Inspired Healthcare Capital Auction Set for June 24 With No Stalking Horse Named

The court-supervised auction of Inspired Healthcare Capital Holdings’ senior living assets is scheduled for June 24, and the company has not publicly named a stalking horse bidder despite a court-approved May 18 deadline for doing so, according to a review of the case docket and available public filings.
In a separate development, the U.S. Trustee for Region 6 solicited Delaware statutory trust investors in IHC’s programs to form a dedicated DST investor committee. The response deadline was May 5. The committee, if constituted, would give IHC’s DST investors formal standing to participate in the bankruptcy proceedings and advocate for their interests in the sale process.
The Sales Process
IHC’s Chapter 11 case has proceeded since March as a DIP-funded Section 363 sale rather than a traditional reorganization. The court approved a $40 million debtor-in-possession facility led by Lapis Municipal Opportunities Fund V LP at a March 20 hearing, along with bid procedures establishing the auction framework. Binding bids from qualified buyers are due June 19, with the auction to follow on June 24 in the U.S. Bankruptcy Court for the Northern District of Texas before Judge Mark X. Mullin. A sale resulting from the auction would require final court approval before closing.
The approved bid procedures authorized IHC to designate one or more stalking horse bidders by May 18, with break-up fee protections capped at 3% of the purchase price and expense reimbursements of up to $2.5 million. A stalking horse bid sets a floor price for the auction, encouraging competing offers while guaranteeing the debtor a minimum recovery if no higher bids emerge.
No stalking horse designation has been publicly filed or announced as of the date of this article. The absence of a named stalking horse heading into a June 19 bid deadline may indicate that the marketing process has not yet produced a committed lead bidder, or that IHC has opted to proceed without one.
The case involves approximately 35 senior living communities across 14 states – independent living, assisted living, and memory care – serving roughly 2,620 residents. A central open question for DST investors and broker-dealer distribution channel participants is how the assets will be structured in the sale: whether individual properties or portfolios will be sold separately based on DST ownership, or whether assets will be bundled in a single transaction that may blur the lines between DST-titled properties and other IHC holdings.
The DST Investor Committee
IHC raised approximately $1.2 billion from investors through private placements and DST offerings over its operating history, and a significant share of that capital came through DST programs in which retail investors hold fractional ownership interests in specific senior living properties.

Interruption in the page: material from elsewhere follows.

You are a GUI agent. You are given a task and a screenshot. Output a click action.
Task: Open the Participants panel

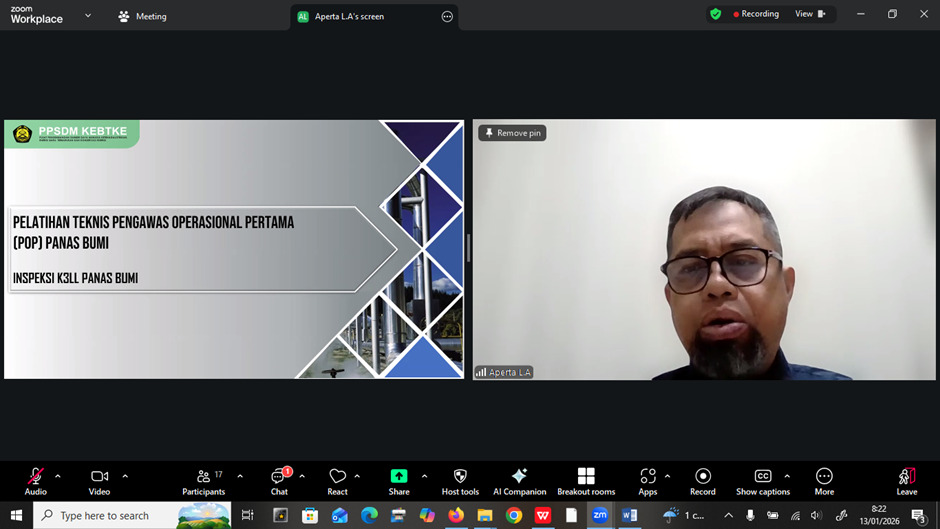pyautogui.click(x=203, y=480)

An official committee of unsecured creditors was appointed early in the case. The DST investor committee, if constituted, would specifically represent beneficial interest holders in the DST entities among IHC’s 161 debtor affiliates, giving them their own voice in negotiations over how DST-titled assets are sold and how proceeds are distributed. DST investors are generally treated as unsecured creditors in bankruptcy, placing them behind secured lenders, DIP financing obligations, and administrative expenses in the recovery waterfall. The committee structure is one mechanism through which they can contest treatment that may disadvantage their class.
IHC filed for Chapter 11 protection on Feb. 2, listing liabilities of between $1 billion and $10 billion. The filing followed the July 2025 suspension of investor distributions amid a formal U.S. Securities and Exchange Commission investigation, the shutdown of IHC’s in-house operating arm Volante Senior Living, and years of what the company’s chief restructuring officer described as reliance on raising additional capital to sustain operations.
In mid-March, a federal bankruptcy court ordered Emerson Equity – IHC’s managing broker-dealer and sole underwriter, which reportedly earned more than $100 million in commissions distributing IHC’s programs – to turn over internal documents including board minutes, emails, and insurance policies related to its role in IHC’s fundraising. Emerson had until April 3 to comply.
The SEC investigation remains active. A patient care ombudsman process has so far reported no adverse effects on resident care at the facilities examined. The general bar date for filing proofs of claim in the case is Aug. 14, 2026.